En pleine guerre, l’Ukraine hésite à préparer une élection présidentielle en mars prochain. Elle doit mobiliser tous ses efforts diplomatiques auprès des Etats-Unis, dont elle attend une aide cruciale, et de l’Union européenne, qu’elle souhaite rejoindre.
Alors que l’Ukraine continue de subir les attaques soutenues de drones et de missiles russes, la tenue d’une élection présidentielle, prévue en mars 2024, semble de plus en plus difficile à organiser. Le président Volodymyr Zelensky s’y était dit favorable il y a quelques semaines.
Interrogé lors de la World Policy Conference, organisée par l’Institut français de relations internationales (Ifri) à Abu Dhabi, aux Emirats arabes unis, Dmytro Kubela, le ministre des Affaires étrangères ukrainien, a expliqué en visioconférence les « énormes difficultés » que représente la mise en place du scrutin.
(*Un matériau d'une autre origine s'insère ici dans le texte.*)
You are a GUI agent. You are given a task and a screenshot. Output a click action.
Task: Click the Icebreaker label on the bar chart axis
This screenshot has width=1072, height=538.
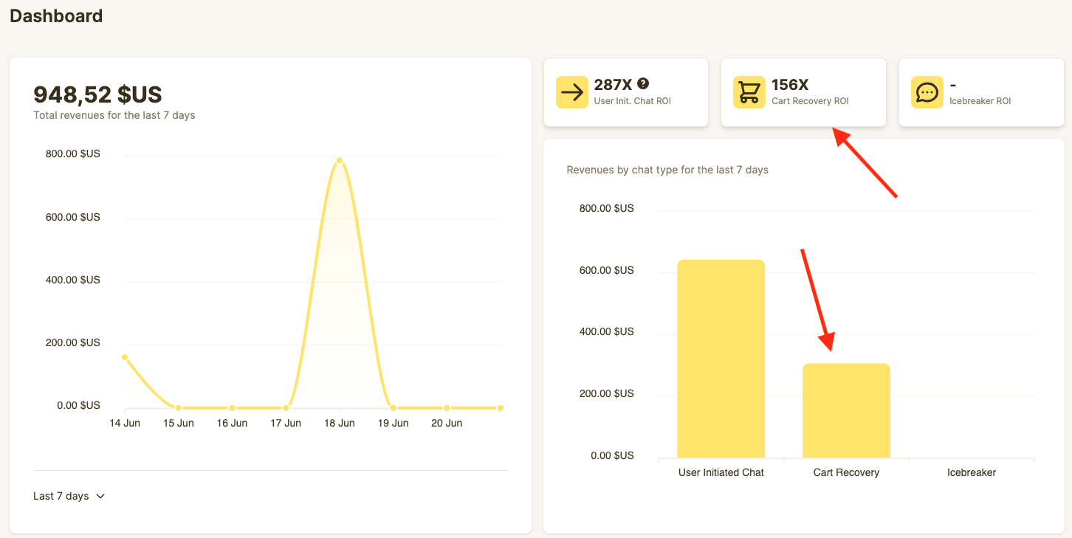coord(972,472)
Il faudrait notamment changer la législation, la loi martiale, en cours depuis l’invasion russe, interdisant toute élection.
Avec une population partie en exil depuis le début de l’invasion russe, 5 à 6 millions d’Ukrainiens – surtout des femmes et des enfants – sont maintenant partiellement ou complètement domiciliés à l’étranger. Il faudrait installer des centaines de milliers de bureaux de vote en Europe, et les pays étrangers ne sauraient accepter des bureaux hors des consulats ou ambassades. Ensuite, « comment éviter que ces bureaux ne deviennent des cibles pour les drones russes ? » observe Dmytro Kubela. Autres difficultés : faire voter les Ukrainiens encore localisés dans le Donbass, en plein cœur du champ de bataille, ou encore les soldats, dans les tranchées. Rien n’est décidé : « nous réfléchissons à la tenue de ces élections », commente le ministre des Affaires étrangères. « Nous sommes une démocratie et nous voulons nous développer en tant que telle, mais vous devez comprendre les énormes difficultés que cela pose », poursuit-il.
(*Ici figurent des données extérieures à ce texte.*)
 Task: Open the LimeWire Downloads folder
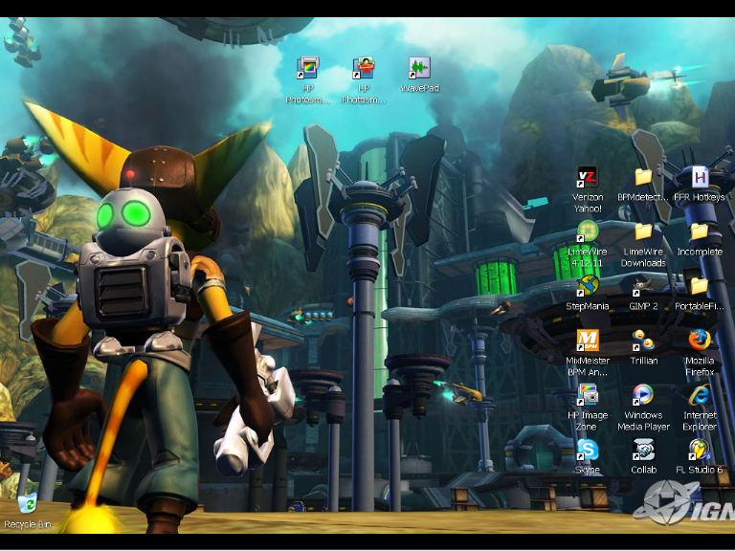pyautogui.click(x=643, y=232)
L’urgence est pour l’instant ailleurs
Il s’agit de « persuader le Congrès américain, qui doit allouer des fonds, de continuer à soutenir l’Ukraine », explique Dmytro Kubela. Un impératif, avant la tenue de l’élection présidentielle américaine en novembre prochain. L’administration Biden propose un « package » de 92 milliards de dollars pour soutenir ses alliés. Il y aurait 61,4 milliards dévolus à l’Ukraine – dont 30 milliards d’équipements et 14,4 milliards pour le renseignement et le soutien militaire par le biais du département de la défense.
Des fonds sont aussi destinés à Israël (14,3 milliards de dollars) et à Taïwan (7,4 milliards). Mais le nouveau « speaker » de la Chambre des représentants, Mike Johnson, propose de découpler l’aide à l’Ukraine et à Israël, et lie la première à des économies sur l’administration fiscale. Un autre enjeu mobilise les diplomates ukrainiens : l’élargissement de l’Union européenne à leur pays. « Nous sommes tous européens », plaide Dmytro Kubela. « La sécurité et la prospérité de l’Union dépendent de l’issue de la guerre en Ukraine et de son entrée dans l’UE », assure-t-il.
Le sujet sera abordé à Bruxelles la semaine prochaine. Samedi, en visite préalable en Ukraine, la présidente de la Commission européenne, Ursula von der Leyen, a distribué les bons points. « Vous avez franchi de nombreuses étapes […]. Vous avez réformé votre système judiciaire. Vous avez réduit le pouvoir des oligarques. Vous vous êtes attaqués au blanchiment d’argent et à bien d’autres choses encore », a-t-elle félicité le président Volodymyr Zelensky, se disant « confiante » que l’Ukraine progresserait dans le processus d’adhésion à l’UE.
L’Otan attendra
Une entrée dans l’Otan, également désirée, se fera « quand les conditions de sécurité le permettront. Pendant une phase active de conflit, ce n’est pas possible », explique Dmytro Kubela.
Kiev se refuse toujours à l’ouverture de négociations avec la Russie. « Entre 2014, avec l’annexion de Crimée, et février 2022, il y a eu 200 rounds de négociations, avec la France et l’Allemagne en médiateurs et avec le soutien des Etats-Unis. Vingt-six cessez-le-feu ont été annoncés. Tous ont été violés par la Russie. »
L’Ukraine refuse une paix qui se ferait au prix de l’intégrité territoriale ou de la souveraineté du pays. Selon un récent sondage, 73 % des Ukrainiens refusent toute concession territoriale et 58 % sont prêts à endurer la guerre le temps qu’il faudra.